Dataset entries —
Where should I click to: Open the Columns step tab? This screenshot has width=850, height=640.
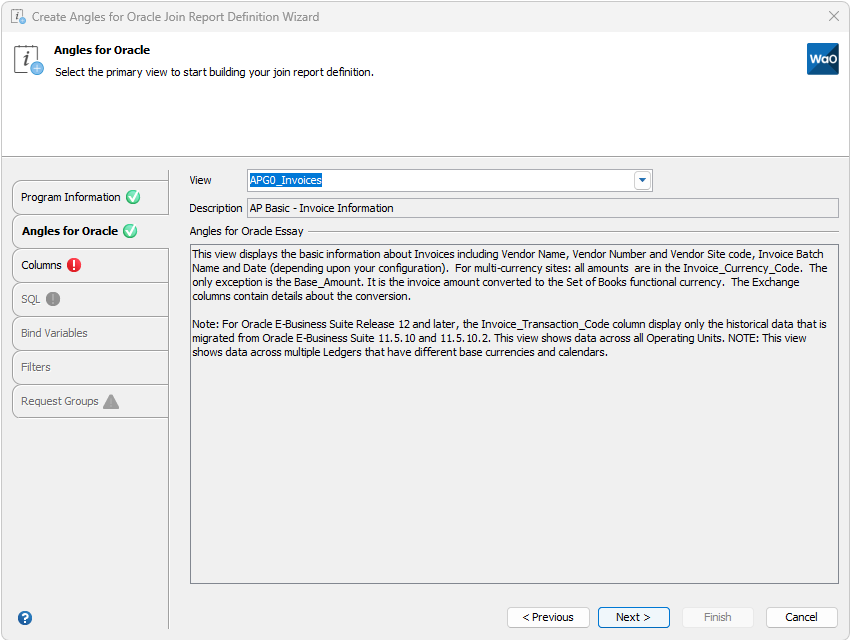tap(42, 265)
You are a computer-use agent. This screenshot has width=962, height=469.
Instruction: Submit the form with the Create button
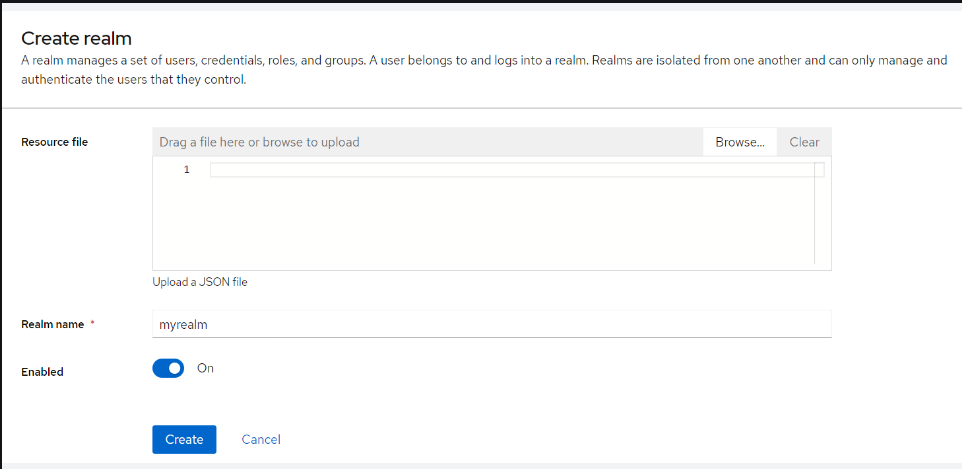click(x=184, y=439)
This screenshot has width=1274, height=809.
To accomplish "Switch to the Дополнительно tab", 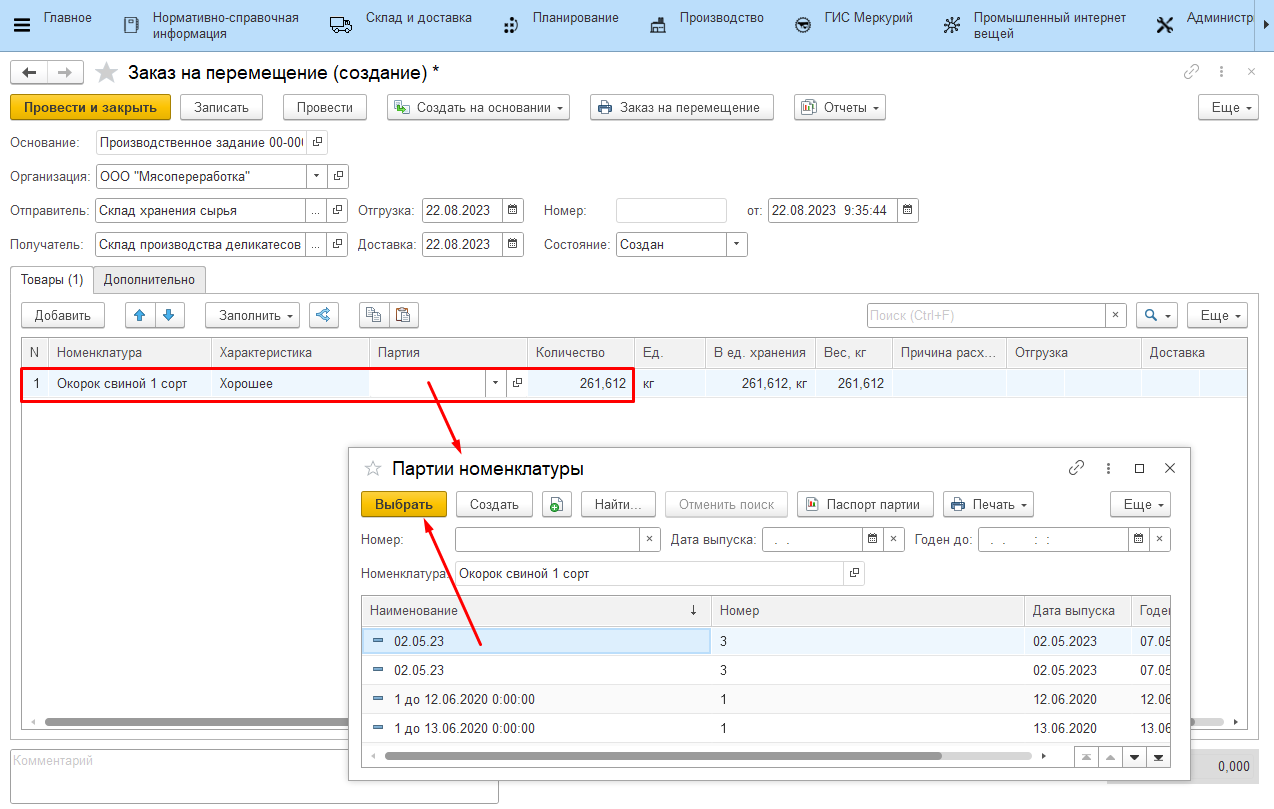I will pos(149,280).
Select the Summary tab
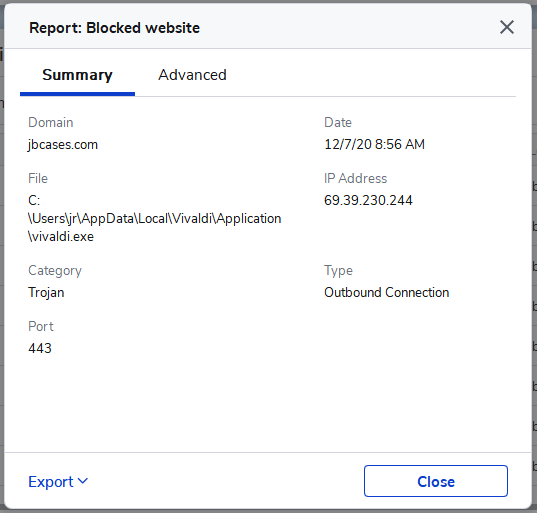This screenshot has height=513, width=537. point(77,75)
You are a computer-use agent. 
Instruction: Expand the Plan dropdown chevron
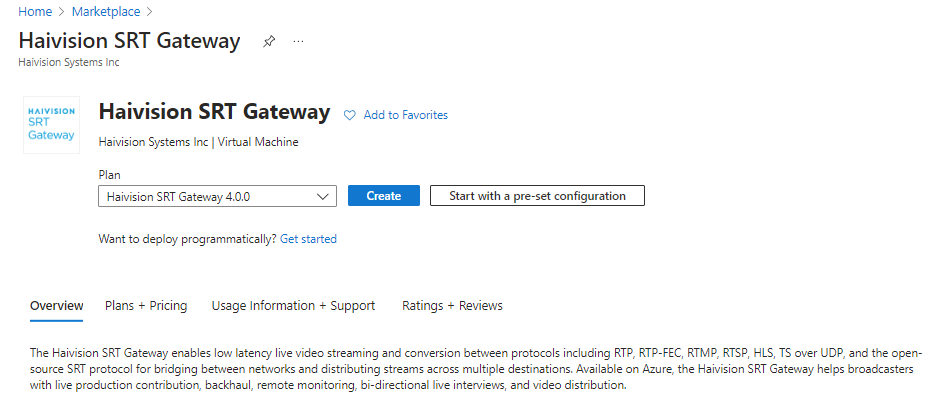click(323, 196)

Requirements —
Reproduce the entries word for word, starting at the line that contains "Select the Summary tab" and ending at the end of the entries, with both ends included. Leave the pictures out.

Result of this exercise —
Select the Summary tab
This screenshot has height=513, width=537. point(77,75)
You are a computer-use agent. 
Instruction: Expand the Plan dropdown chevron
click(323, 196)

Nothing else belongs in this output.